• _Records for this task_
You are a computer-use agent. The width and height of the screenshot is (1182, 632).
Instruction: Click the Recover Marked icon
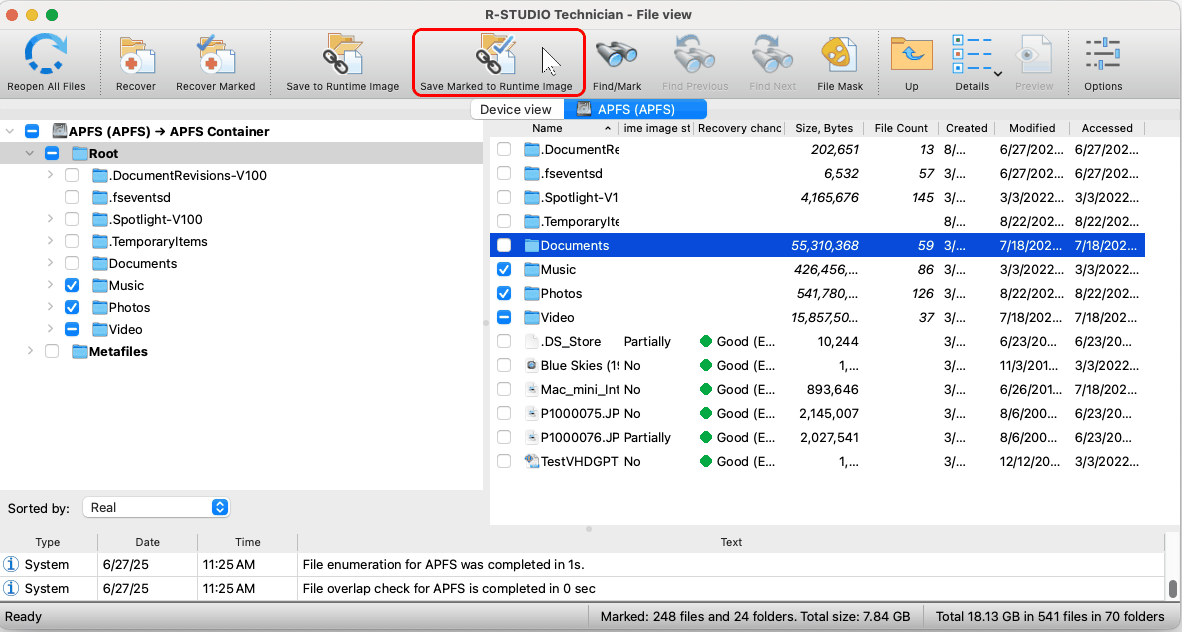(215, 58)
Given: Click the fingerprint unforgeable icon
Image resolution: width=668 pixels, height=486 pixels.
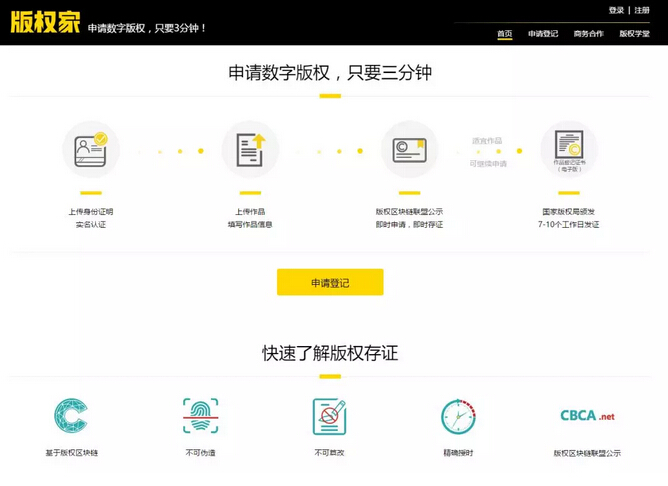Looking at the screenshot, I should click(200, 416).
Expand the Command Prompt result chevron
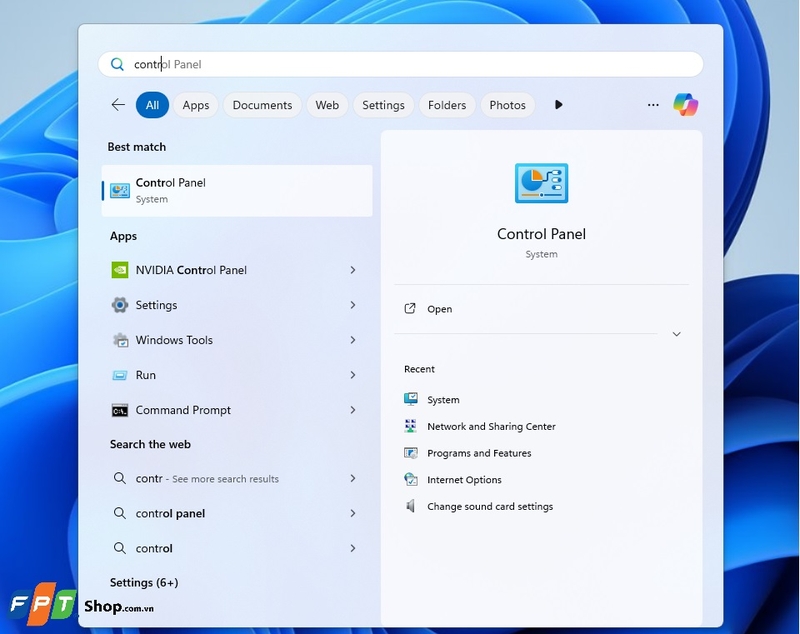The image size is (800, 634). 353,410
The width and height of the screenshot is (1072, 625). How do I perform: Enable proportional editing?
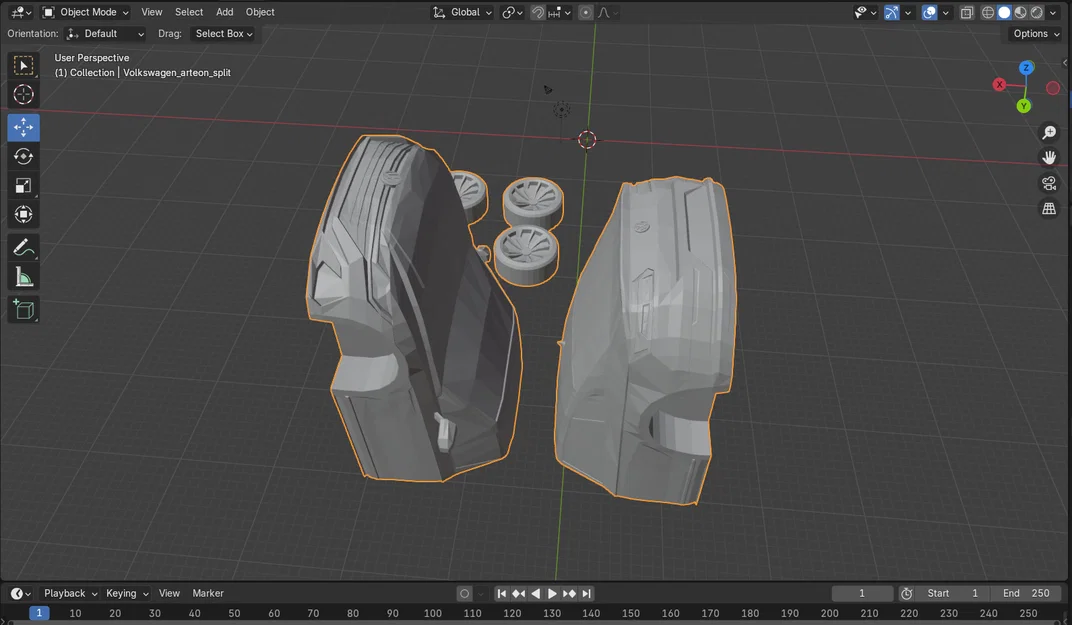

• _About this exercise_
When you give the entries again, keep them exact and omit any picture they contain.

• _Answer_
You are a computer-use agent. The width and height of the screenshot is (1182, 632).
Instruction: Click the Recover Marked icon
(215, 58)
Given: Click the fingerprint unforgeable icon
Image resolution: width=668 pixels, height=486 pixels.
Looking at the screenshot, I should click(200, 416).
Expand the Command Prompt result chevron
The image size is (800, 634). 353,410
The width and height of the screenshot is (1072, 625). How do I perform: Enable proportional editing?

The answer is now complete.